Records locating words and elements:

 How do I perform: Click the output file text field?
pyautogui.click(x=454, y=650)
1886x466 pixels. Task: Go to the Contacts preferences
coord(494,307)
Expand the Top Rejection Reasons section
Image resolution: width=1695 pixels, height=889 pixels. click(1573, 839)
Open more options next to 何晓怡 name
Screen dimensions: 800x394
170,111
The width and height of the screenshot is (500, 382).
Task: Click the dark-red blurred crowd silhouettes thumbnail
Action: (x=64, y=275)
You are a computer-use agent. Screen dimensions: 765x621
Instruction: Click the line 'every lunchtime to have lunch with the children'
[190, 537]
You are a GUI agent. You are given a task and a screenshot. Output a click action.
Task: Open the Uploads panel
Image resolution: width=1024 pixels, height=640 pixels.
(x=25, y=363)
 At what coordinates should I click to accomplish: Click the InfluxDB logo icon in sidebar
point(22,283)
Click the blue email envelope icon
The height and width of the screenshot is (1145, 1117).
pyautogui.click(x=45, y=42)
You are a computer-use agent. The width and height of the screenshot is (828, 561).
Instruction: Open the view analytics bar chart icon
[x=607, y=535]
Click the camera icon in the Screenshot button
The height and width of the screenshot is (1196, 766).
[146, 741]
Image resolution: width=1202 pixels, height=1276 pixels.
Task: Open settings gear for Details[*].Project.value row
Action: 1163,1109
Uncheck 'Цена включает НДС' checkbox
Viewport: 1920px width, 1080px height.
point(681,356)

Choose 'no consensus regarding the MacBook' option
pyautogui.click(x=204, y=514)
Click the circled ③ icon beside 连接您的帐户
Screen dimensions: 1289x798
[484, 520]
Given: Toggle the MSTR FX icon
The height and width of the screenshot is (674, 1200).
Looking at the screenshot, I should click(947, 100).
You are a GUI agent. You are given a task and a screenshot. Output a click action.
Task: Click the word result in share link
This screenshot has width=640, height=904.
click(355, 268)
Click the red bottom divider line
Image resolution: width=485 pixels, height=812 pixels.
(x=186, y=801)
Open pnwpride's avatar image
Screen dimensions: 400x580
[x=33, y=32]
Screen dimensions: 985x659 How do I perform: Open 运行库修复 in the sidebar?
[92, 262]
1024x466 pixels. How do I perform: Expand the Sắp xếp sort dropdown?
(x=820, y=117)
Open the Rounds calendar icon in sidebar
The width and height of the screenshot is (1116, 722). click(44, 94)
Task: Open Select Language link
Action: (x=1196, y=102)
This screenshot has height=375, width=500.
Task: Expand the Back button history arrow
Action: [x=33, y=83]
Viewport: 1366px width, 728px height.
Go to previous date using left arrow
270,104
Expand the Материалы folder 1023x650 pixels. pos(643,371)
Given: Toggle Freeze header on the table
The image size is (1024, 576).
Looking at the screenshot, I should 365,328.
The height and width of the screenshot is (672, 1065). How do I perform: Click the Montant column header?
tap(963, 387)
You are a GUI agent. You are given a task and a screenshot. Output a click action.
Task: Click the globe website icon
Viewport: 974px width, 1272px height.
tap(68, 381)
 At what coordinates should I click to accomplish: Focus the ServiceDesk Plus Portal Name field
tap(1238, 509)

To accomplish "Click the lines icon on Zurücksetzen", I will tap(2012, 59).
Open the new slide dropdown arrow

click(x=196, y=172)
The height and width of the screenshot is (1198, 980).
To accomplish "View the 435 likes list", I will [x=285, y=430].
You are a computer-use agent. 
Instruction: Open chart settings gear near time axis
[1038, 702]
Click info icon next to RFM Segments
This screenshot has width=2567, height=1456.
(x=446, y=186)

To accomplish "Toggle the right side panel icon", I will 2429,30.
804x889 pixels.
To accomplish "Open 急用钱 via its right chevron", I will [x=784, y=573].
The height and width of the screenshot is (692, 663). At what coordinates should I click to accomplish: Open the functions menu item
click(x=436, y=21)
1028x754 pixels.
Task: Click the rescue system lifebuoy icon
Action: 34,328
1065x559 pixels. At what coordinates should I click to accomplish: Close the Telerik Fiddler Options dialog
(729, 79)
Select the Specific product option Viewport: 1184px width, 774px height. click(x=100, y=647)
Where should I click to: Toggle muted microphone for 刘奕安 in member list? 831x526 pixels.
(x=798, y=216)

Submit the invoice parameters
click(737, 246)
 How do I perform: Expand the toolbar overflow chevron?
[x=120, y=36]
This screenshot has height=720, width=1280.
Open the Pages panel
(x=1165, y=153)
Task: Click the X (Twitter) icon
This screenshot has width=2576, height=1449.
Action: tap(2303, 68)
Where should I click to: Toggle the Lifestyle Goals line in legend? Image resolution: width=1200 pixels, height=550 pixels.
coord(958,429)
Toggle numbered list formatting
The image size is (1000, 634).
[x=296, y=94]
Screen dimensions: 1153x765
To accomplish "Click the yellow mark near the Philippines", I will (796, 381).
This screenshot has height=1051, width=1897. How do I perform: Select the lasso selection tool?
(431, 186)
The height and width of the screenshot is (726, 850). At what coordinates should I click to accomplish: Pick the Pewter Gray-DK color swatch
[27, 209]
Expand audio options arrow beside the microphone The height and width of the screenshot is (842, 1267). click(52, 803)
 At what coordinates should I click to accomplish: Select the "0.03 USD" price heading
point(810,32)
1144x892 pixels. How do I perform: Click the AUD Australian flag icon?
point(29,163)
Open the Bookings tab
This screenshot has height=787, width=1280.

Exercise goal: Render every line of the entries above as a Markdown table with the columns Row and Line, numbering the rows and leaving out blank lines.

Response:
| Row | Line |
|---|---|
| 1 |  How do I perform: Click the output file text field? |
| 2 | pyautogui.click(x=454, y=650) |
| 3 | 1886x466 pixels. Task: Go to the Contacts preferences |
| 4 | coord(494,307) |
| 5 | Expand the Top Rejection Reasons section |
| 6 | Image resolution: width=1695 pixels, height=889 pixels. click(1573, 839) |
| 7 | Open more options next to 何晓怡 name |
| 8 | Screen dimensions: 800x394 |
| 9 | 170,111 |
| 10 | The width and height of the screenshot is (500, 382). |
| 11 | Task: Click the dark-red blurred crowd silhouettes thumbnail |
| 12 | Action: (x=64, y=275) |
| 13 | You are a computer-use agent. Screen dimensions: 765x621 |
| 14 | Instruction: Click the line 'every lunchtime to have lunch with the children' |
| 15 | [190, 537] |
| 16 | You are a GUI agent. You are given a task and a screenshot. Output a click action. |
| 17 | Task: Open the Uploads panel |
| 18 | Image resolution: width=1024 pixels, height=640 pixels. |
| 19 | (x=25, y=363) |
| 20 |  At what coordinates should I click to accomplish: Click the InfluxDB logo icon in sidebar |
| 21 | point(22,283) |
| 22 | Click the blue email envelope icon |
| 23 | The height and width of the screenshot is (1145, 1117). |
| 24 | pyautogui.click(x=45, y=42) |
| 25 | You are a computer-use agent. The width and height of the screenshot is (828, 561). |
| 26 | Instruction: Open the view analytics bar chart icon |
| 27 | [x=607, y=535] |
| 28 | Click the camera icon in the Screenshot button |
| 29 | The height and width of the screenshot is (1196, 766). |
| 30 | [146, 741] |
| 31 | Image resolution: width=1202 pixels, height=1276 pixels. |
| 32 | Task: Open settings gear for Details[*].Project.value row |
| 33 | Action: 1163,1109 |
| 34 | Uncheck 'Цена включает НДС' checkbox |
| 35 | Viewport: 1920px width, 1080px height. |
| 36 | point(681,356) |
| 37 | Choose 'no consensus regarding the MacBook' option |
| 38 | pyautogui.click(x=204, y=514) |
| 39 | Click the circled ③ icon beside 连接您的帐户 |
| 40 | Screen dimensions: 1289x798 |
| 41 | [484, 520] |
| 42 | Given: Toggle the MSTR FX icon |
| 43 | The height and width of the screenshot is (674, 1200). |
| 44 | Looking at the screenshot, I should click(947, 100). |
| 45 | You are a GUI agent. You are given a task and a screenshot. Output a click action. |
| 46 | Task: Click the word result in share link |
| 47 | This screenshot has width=640, height=904. |
| 48 | click(355, 268) |
| 49 | Click the red bottom divider line |
| 50 | Image resolution: width=485 pixels, height=812 pixels. |
| 51 | (x=186, y=801) |
| 52 | Open pnwpride's avatar image |
| 53 | Screen dimensions: 400x580 |
| 54 | [x=33, y=32] |
| 55 | Screen dimensions: 985x659 How do I perform: Open 运行库修复 in the sidebar? |
| 56 | [92, 262] |
| 57 | 1024x466 pixels. How do I perform: Expand the Sắp xếp sort dropdown? |
| 58 | (x=820, y=117) |
| 59 | Open the Rounds calendar icon in sidebar |
| 60 | The width and height of the screenshot is (1116, 722). click(44, 94) |
| 61 | Task: Open Select Language link |
| 62 | Action: (x=1196, y=102) |
| 63 | This screenshot has height=375, width=500. |
| 64 | Task: Expand the Back button history arrow |
| 65 | Action: [x=33, y=83] |
| 66 | Viewport: 1366px width, 728px height. |
| 67 | Go to previous date using left arrow |
| 68 | 270,104 |
| 69 | Expand the Материалы folder 1023x650 pixels. pos(643,371) |
| 70 | Given: Toggle Freeze header on the table |
| 71 | The image size is (1024, 576). |
| 72 | Looking at the screenshot, I should 365,328. |
| 73 | The height and width of the screenshot is (672, 1065). How do I perform: Click the Montant column header? |
| 74 | tap(963, 387) |
| 75 | You are a GUI agent. You are given a task and a screenshot. Output a click action. |
| 76 | Task: Click the globe website icon |
| 77 | Viewport: 974px width, 1272px height. |
| 78 | tap(68, 381) |
| 79 |  At what coordinates should I click to accomplish: Focus the ServiceDesk Plus Portal Name field |
| 80 | tap(1238, 509) |
| 81 | To accomplish "Click the lines icon on Zurücksetzen", I will tap(2012, 59). |
| 82 | Open the new slide dropdown arrow |
| 83 | click(x=196, y=172) |
| 84 | The height and width of the screenshot is (1198, 980). |
| 85 | To accomplish "View the 435 likes list", I will [x=285, y=430]. |
| 86 | You are a computer-use agent.  |
| 87 | Instruction: Open chart settings gear near time axis |
| 88 | [1038, 702] |
| 89 | Click info icon next to RFM Segments |
| 90 | This screenshot has width=2567, height=1456. |
| 91 | (x=446, y=186) |
| 92 | To accomplish "Toggle the right side panel icon", I will 2429,30. |
| 93 | 804x889 pixels. |
| 94 | To accomplish "Open 急用钱 via its right chevron", I will [x=784, y=573]. |
| 95 | The height and width of the screenshot is (692, 663). At what coordinates should I click to accomplish: Open the functions menu item |
| 96 | click(x=436, y=21) |
| 97 | 1028x754 pixels. |
| 98 | Task: Click the rescue system lifebuoy icon |
| 99 | Action: 34,328 |
| 100 | 1065x559 pixels. At what coordinates should I click to accomplish: Close the Telerik Fiddler Options dialog |
| 101 | (729, 79) |
| 102 | Select the Specific product option Viewport: 1184px width, 774px height. click(x=100, y=647) |
| 103 | Where should I click to: Toggle muted microphone for 刘奕安 in member list? 831x526 pixels. |
| 104 | (x=798, y=216) |
| 105 | Submit the invoice parameters |
| 106 | click(737, 246) |
| 107 |  How do I perform: Expand the toolbar overflow chevron? |
| 108 | [x=120, y=36] |
| 109 | This screenshot has height=720, width=1280. |
| 110 | Open the Pages panel |
| 111 | (x=1165, y=153) |
| 112 | Task: Click the X (Twitter) icon |
| 113 | This screenshot has width=2576, height=1449. |
| 114 | Action: tap(2303, 68) |
| 115 | Where should I click to: Toggle the Lifestyle Goals line in legend? Image resolution: width=1200 pixels, height=550 pixels. |
| 116 | coord(958,429) |
| 117 | Toggle numbered list formatting |
| 118 | The image size is (1000, 634). |
| 119 | [x=296, y=94] |
| 120 | Screen dimensions: 1153x765 |
| 121 | To accomplish "Click the yellow mark near the Philippines", I will (796, 381). |
| 122 | This screenshot has height=1051, width=1897. How do I perform: Select the lasso selection tool? |
| 123 | (431, 186) |
| 124 | The height and width of the screenshot is (726, 850). At what coordinates should I click to accomplish: Pick the Pewter Gray-DK color swatch |
| 125 | [27, 209] |
| 126 | Expand audio options arrow beside the microphone The height and width of the screenshot is (842, 1267). click(52, 803) |
| 127 |  At what coordinates should I click to accomplish: Select the "0.03 USD" price heading |
| 128 | point(810,32) |
| 129 | 1144x892 pixels. How do I perform: Click the AUD Australian flag icon? |
| 130 | point(29,163) |
| 131 | Open the Bookings tab |
| 132 | This screenshot has height=787, width=1280. |